Using Trainer class with T5 - what is returned in EvalPrediction dict?

Hi,

I am trying to finetune T5 using the Trainer class. I understand that Trainer doesn’t work out-of-the-box for seq2seq tasks and saw @patrickvonplaten’s https://github.com/huggingface/transformers/pull/5840 which extends the Trainer class to work for Bert2Bert. Is my understanding correct that the Trainer class appropriately handles training for seq2seq models since the loss is calculated by the model itself, and that the only problem is when returning EvalPredictions for calculating and logging custom validation metrics?

If so then I would really appreciate if someone can help me to understand what’s being returned in the EvalPrediction dict for T5, it seems like EvalPrediction.predictions is of size batch_size * max_output_len * model_size (31218), is this the generated prediction in embedding form? If so what is the best way to convert this to prediction ids? I tried naively calling model.lm_head() on it but that didn’t seem to be the correct approach. @valhalla perhaps you can weigh in, I also took a look at your notebook finetuning T5 with Pytorch Lightning but would really like to use the HF Trainer class.

Thanks for all help.

Hi @melody-ju
Not sure what you mean by "T5 doesn’t work out-of-the-box for seq2seq tasks ". T5 is a seq2seq model and it does work for seq2seq tasks.

You can use Trainer for seq2seq tasks as it is. Patrick’s PR extends it so that generative metrics can be calculated (ROUGE, BLUE etc), it should be okay if you calculate them after training the training is finished.

To use Trainer for T5, the dataset or collator (if you are using one) should at least return
input_ids, attention_mask and labels (set pad tokens to -100 in labels). The rest will be handled by Trainer

This notebook uses Trainer for fine-tuning T5.

Few things to note about that notebook,
I wrote it before v3.0.0, few things have changed after that

  1. DatCollator is not a class anymore, so you won’t need to inherit from DataCollator when creating T2TDataCollator. Also collate_batch should be renamed to __call__.
  2. lm_lables is now deprecated, use labels instead.
  3. No need to manually add </s> anymore, the tokenizer now does that itself.

Also you can use the prepare_seq2seq_batch method on toknizer which can take the source and target text and returns input_ids, attention_mask and labels.

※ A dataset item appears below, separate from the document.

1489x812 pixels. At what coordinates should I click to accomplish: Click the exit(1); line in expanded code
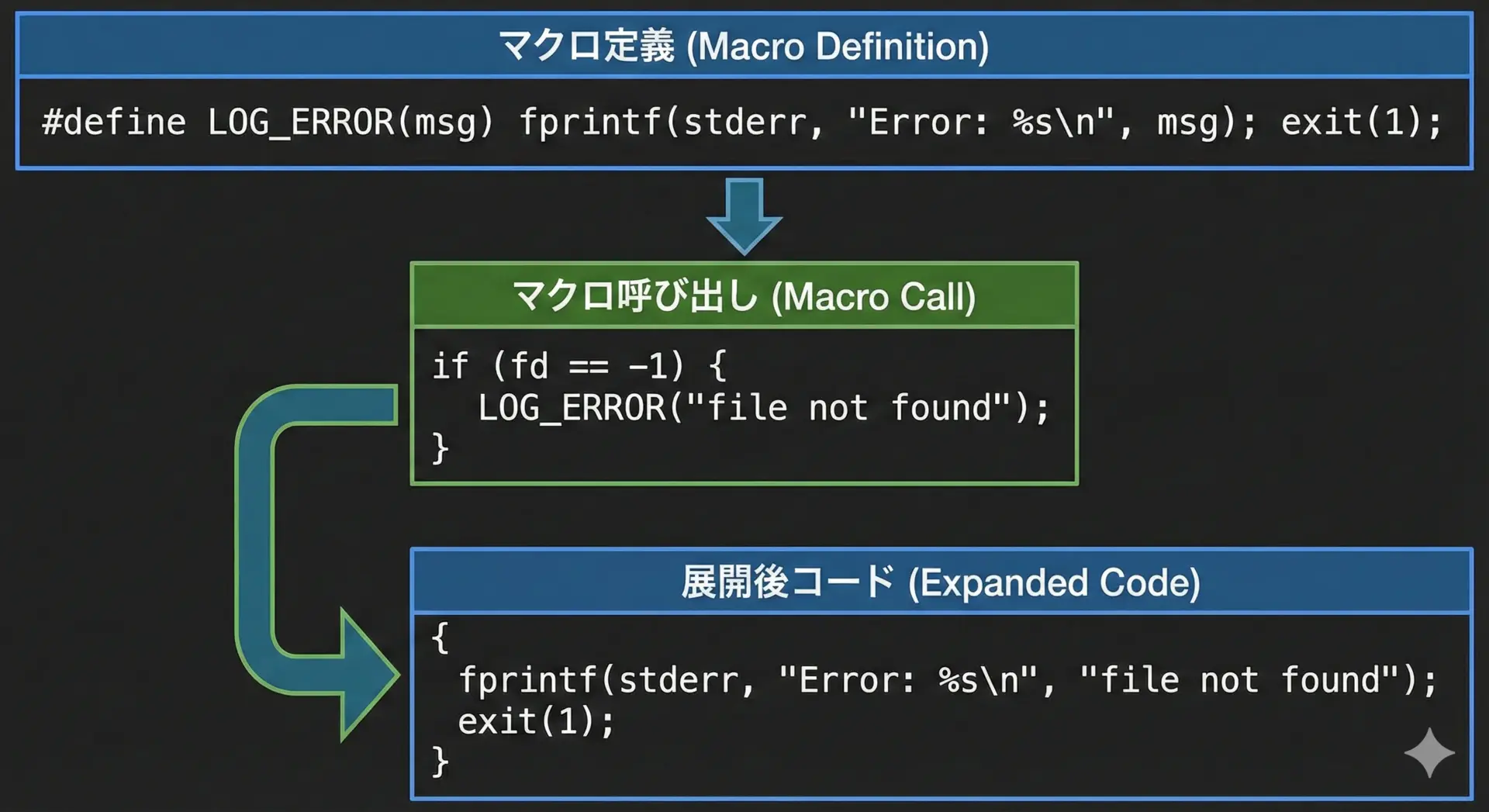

You can also use finetune.py script from here to finetune T5 and other seq2seq models. It’s using PL, and there;s WIP version of Seq2SeqTrainer in this PR

For more T5 related tips T5 Finetuning Tips

Oops sorry, I meant that Trainer does not work out of the box for seq2seq

It works :). It can not calculate generative metrics right now , but that’s being added in Seq2SeqTrainer.

Gotcha! Looking forward to using Seq2SeqTrainer.

In the meantime I would like to calculate validation metrics during training but I don’t understand how to manipulate the output given by Trainer in EvalPrediction as the “prediction”, in order to retrieve the id’s of the generated prediction. What is it actually returning here?

To calculate generative metrics during training either clone Patrics branch or Seq2SeqTrainer PR branch.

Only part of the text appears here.